Dataset #2: Joel’s GINI Index

“Measuring the wealth distribution between the people in each country has been something economists have been measuring for many years. In the GINI index, a higher GINI coefficient signifies inequality in wealth distribution, with 1 being complete inequality and 0 being complete equality. The World Bank has been maintaining this data.”
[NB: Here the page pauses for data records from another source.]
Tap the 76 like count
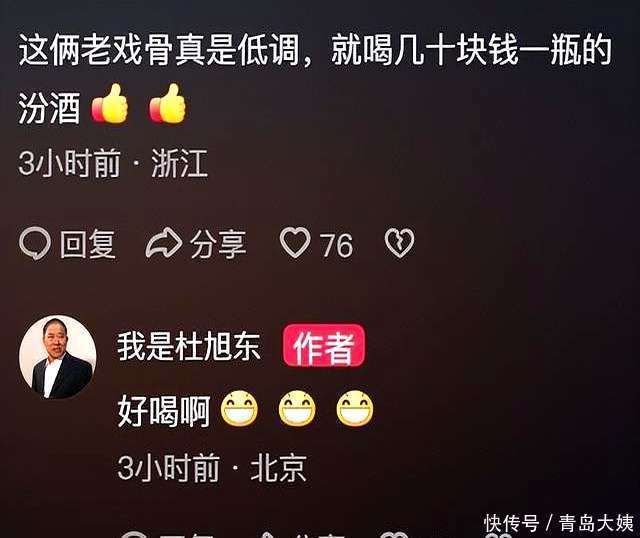pyautogui.click(x=336, y=245)
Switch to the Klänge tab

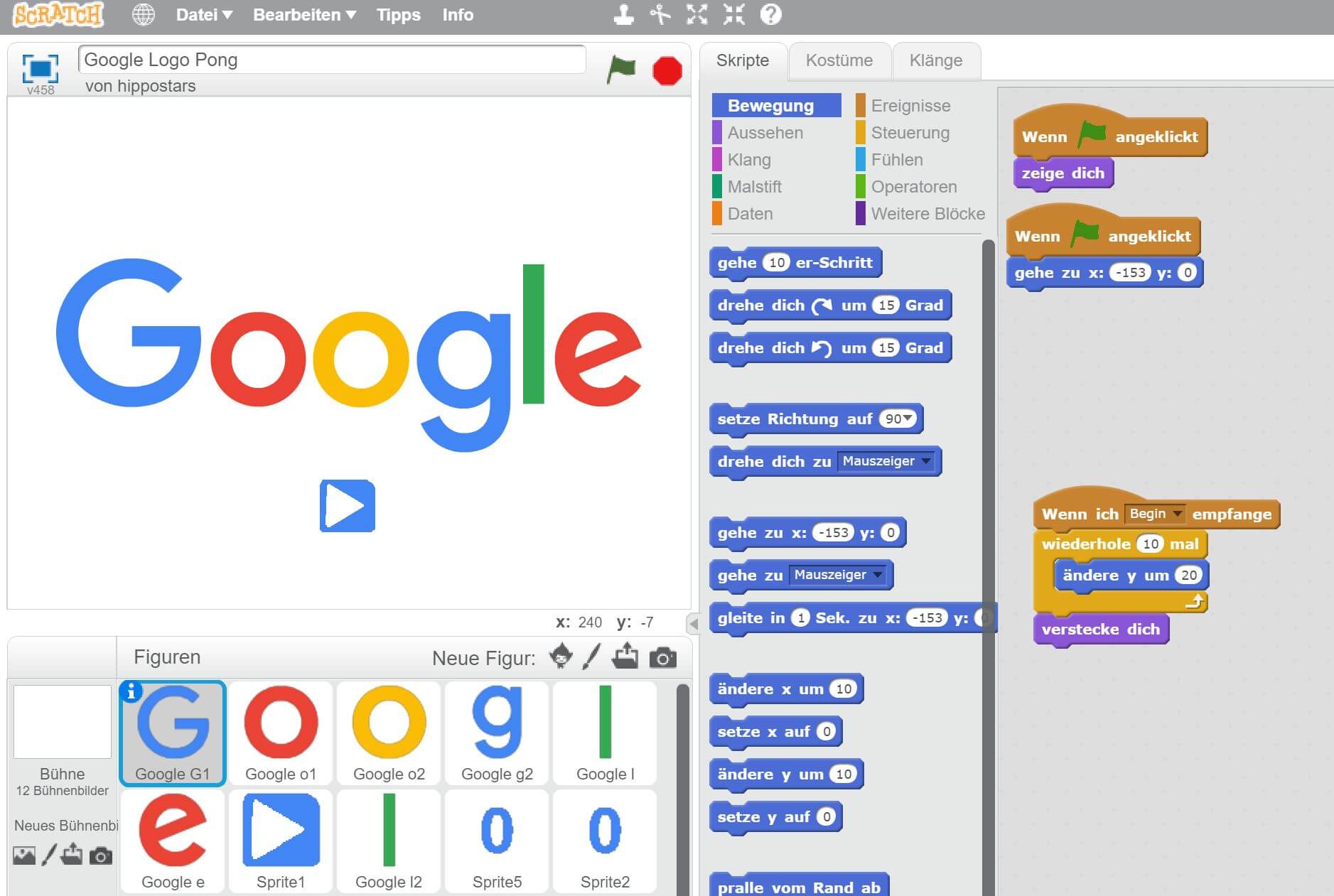935,60
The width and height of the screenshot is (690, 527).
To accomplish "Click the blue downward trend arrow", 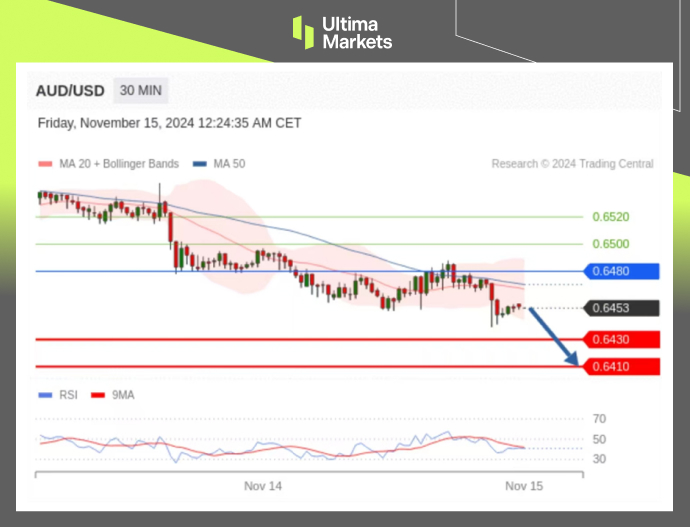I will click(x=555, y=340).
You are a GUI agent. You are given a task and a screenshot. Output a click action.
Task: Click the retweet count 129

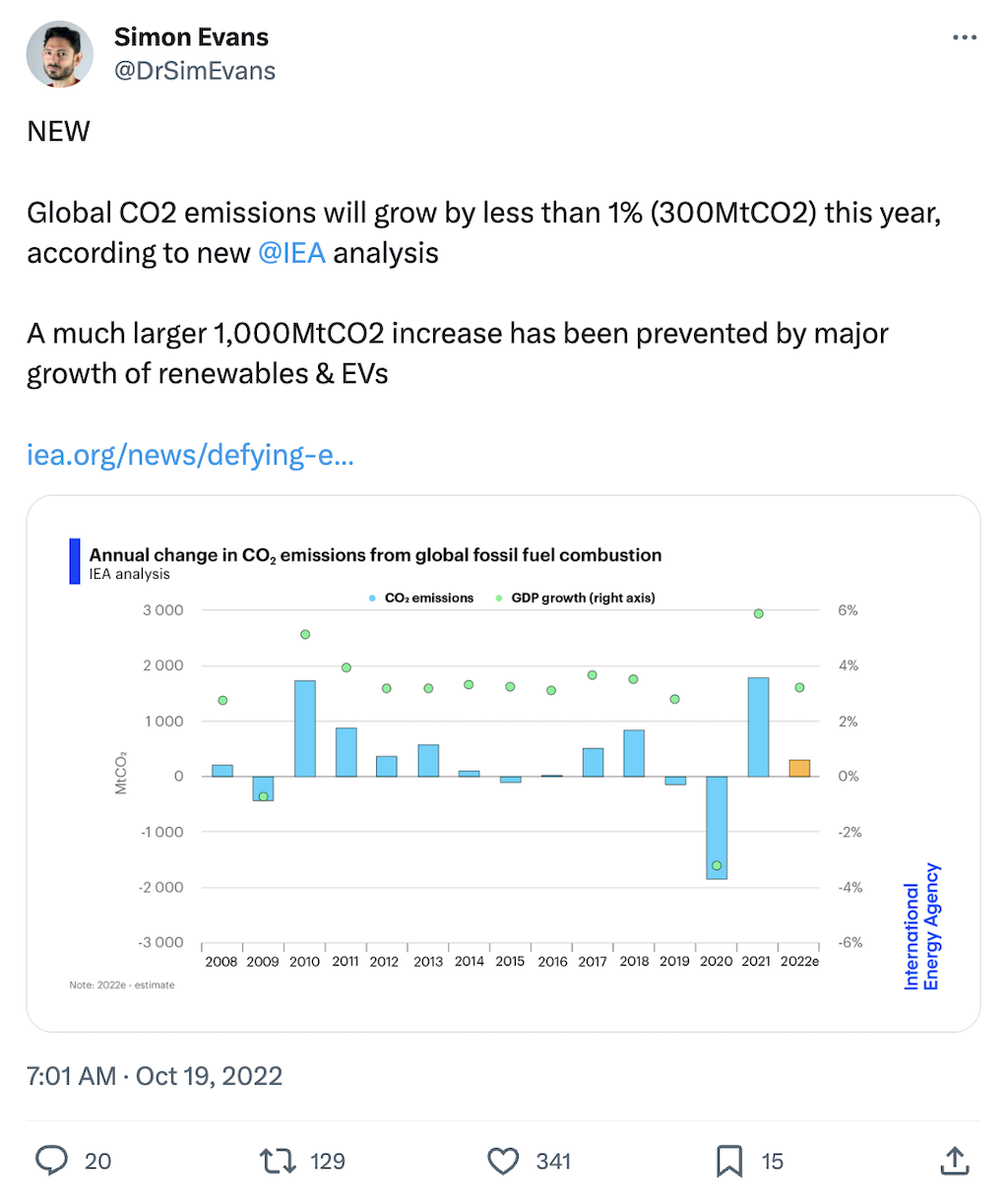[328, 1162]
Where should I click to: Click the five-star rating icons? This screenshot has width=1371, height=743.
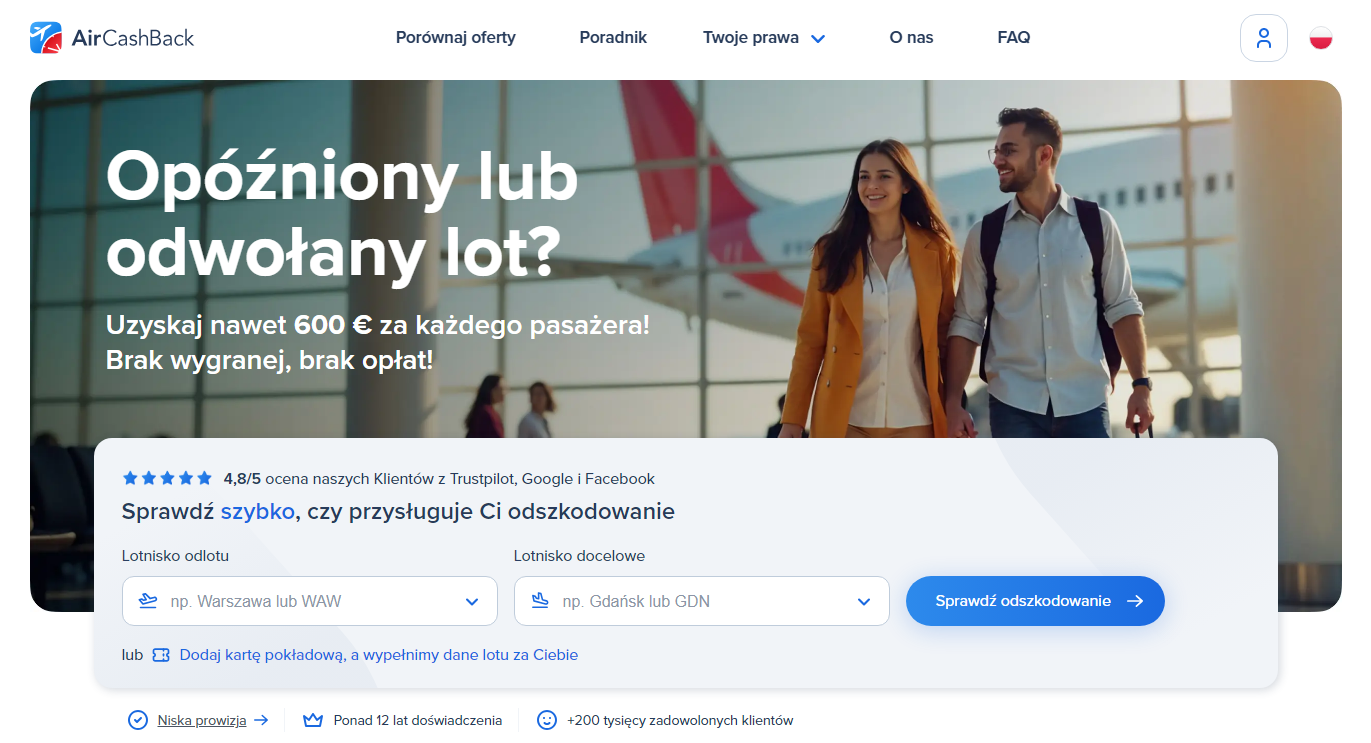coord(167,478)
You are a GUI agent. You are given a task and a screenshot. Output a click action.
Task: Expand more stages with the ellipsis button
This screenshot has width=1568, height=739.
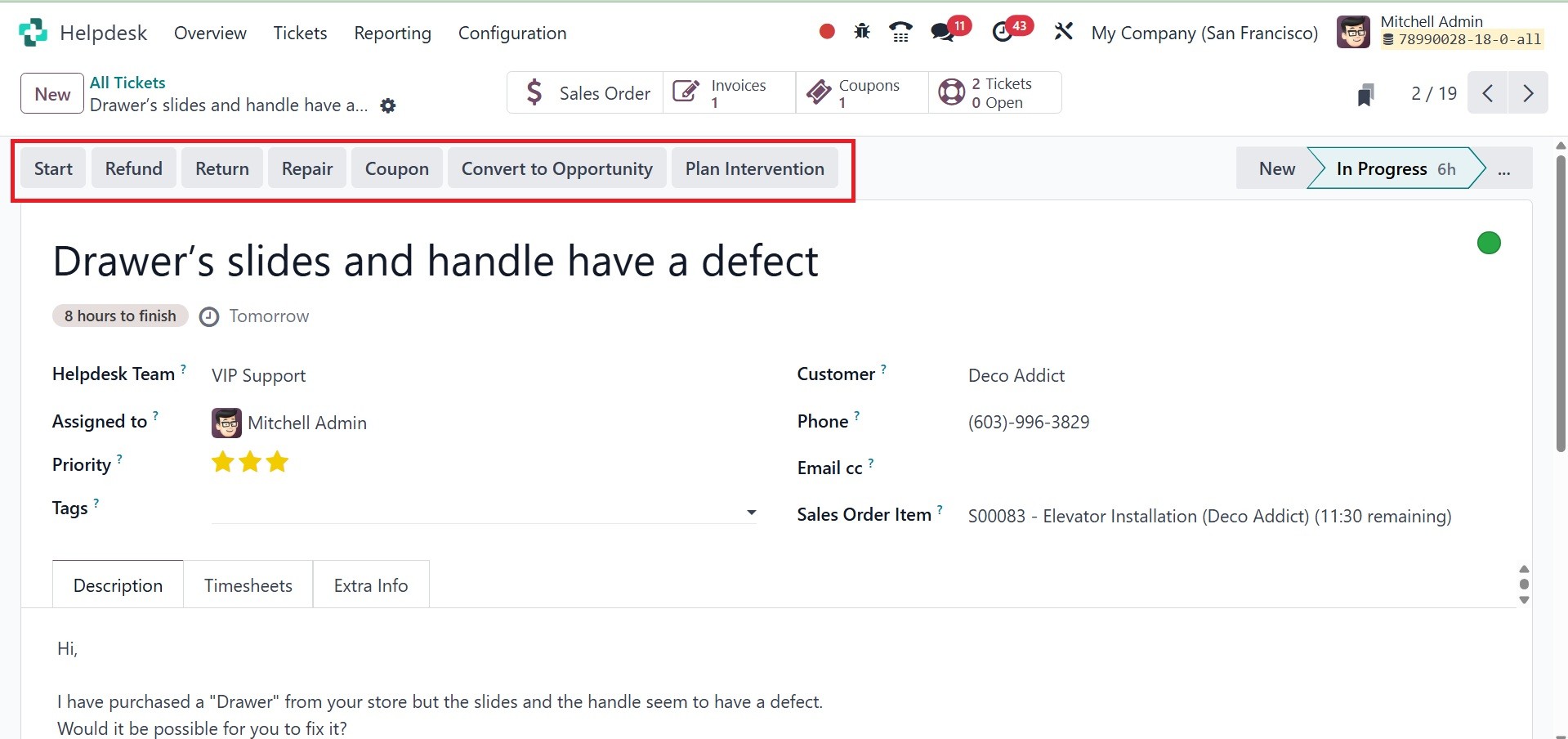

A potential analysis that could be performed is the trend in the GINI coefficient for each country.

Load data & take a look at it

gini_data <- read.csv("https://raw.githubusercontent.com/kylegilde/D607-Data-Acquistion/master/data-sets/1966f167-824f-4105-8927-8f5a80a92c0f_Data.csv", stringsAsFactors = F)

glimpse(gini_data)
## Observations: 222
## Variables: 16
## $ ï..Series.Name <chr> "GINI index (World Bank estimate)", "GINI index...
## $ Series.Code    <chr> "SI.POV.GINI", "SI.POV.GINI", "SI.POV.GINI", "S...
## $ Country.Name   <chr> "Afghanistan", "Albania", "Algeria", "American ...
## $ Country.Code   <chr> "AFG", "ALB", "DZA", "ASM", "ADO", "AGO", "ATG"...
## $ X1990..YR1990. <chr> "..", "..", "..", "..", "..", "..", "..", "..",...
## $ X2000..YR2000. <chr> "..", "..", "..", "..", "..", "51.96", "..", "5...
## $ X2007..YR2007. <chr> "..", "..", "..", "..", "..", "..", "..", "47.3...
## $ X2008..YR2008. <chr> "..", "29.98", "..", "..", "..", "42.72", "..",...
## $ X2009..YR2009. <chr> "..", "..", "..", "..", "..", "..", "..", "45.2...
## $ X2010..YR2010. <chr> "..", "..", "..", "..", "..", "..", "..", "44.5...
## $ X2011..YR2011. <chr> "..", "..", "..", "..", "..", "..", "..", "43.5...
## $ X2012..YR2012. <chr> "..", "28.96", "..", "..", "..", "..", "..", "4...
## $ X2013..YR2013. <chr> "..", "..", "..", "..", "..", "..", "..", "42.2...
## $ X2014..YR2014. <chr> "..", "..", "..", "..", "..", "..", "..", "42.6...
## $ X2015..YR2015. <chr> "..", "..", "..", "..", "..", "..", "..", "..",...
## $ X2016..YR2016. <chr> "..", "..", "..", "..", "..", "..", "..", "..",...

Tidy & transform & filter to countries that have at least 8 observations since 2007

gini_data1 <- gini_data %>% 
  clean_names() %>% 
  gather("year_chr", "gini_chr", 5:16) %>% 
  mutate(year = as.integer(str_extract(year_chr,"[0-9]{4}"))) %>% 
  mutate(gini_coefficient = as.numeric(str_replace(gini_chr, "\\.{2}", ""))) %>% 
  select(country_name, year, gini_coefficient) %>% 
  filter(gini_coefficient >= 0 & year >= 2007)

country_8obs <- filter(count(gini_data1, country_name),n >= 8)$country_name
gini_data2 <- filter(gini_data1, country_name %in% country_8obs)

glimpse(gini_data2)
## Observations: 136
## Variables: 3
## $ country_name     <chr> "Argentina", "Armenia", "Belarus", "Costa Ric...
## $ year             <int> 2007, 2007, 2007, 2007, 2007, 2007, 2007, 200...
## $ gini_coefficient <dbl> 47.37, 29.83, 29.61, 49.49, 54.33, 45.24, 40....

“A potential analysis that could be performed is the trend in the GINI coefficient for each country.”

  • There are appears to be an slight overall decline in inquality among these 17 countries.
  • Honduras and Paraguay have had more volatility in their coefficients than other countries in this group.
ggplot(gini_data2, aes(x = year, y = gini_coefficient, color = country_name)) + geom_line(size=2)

Dataset #3: World Bank: both wide and long data set (mine)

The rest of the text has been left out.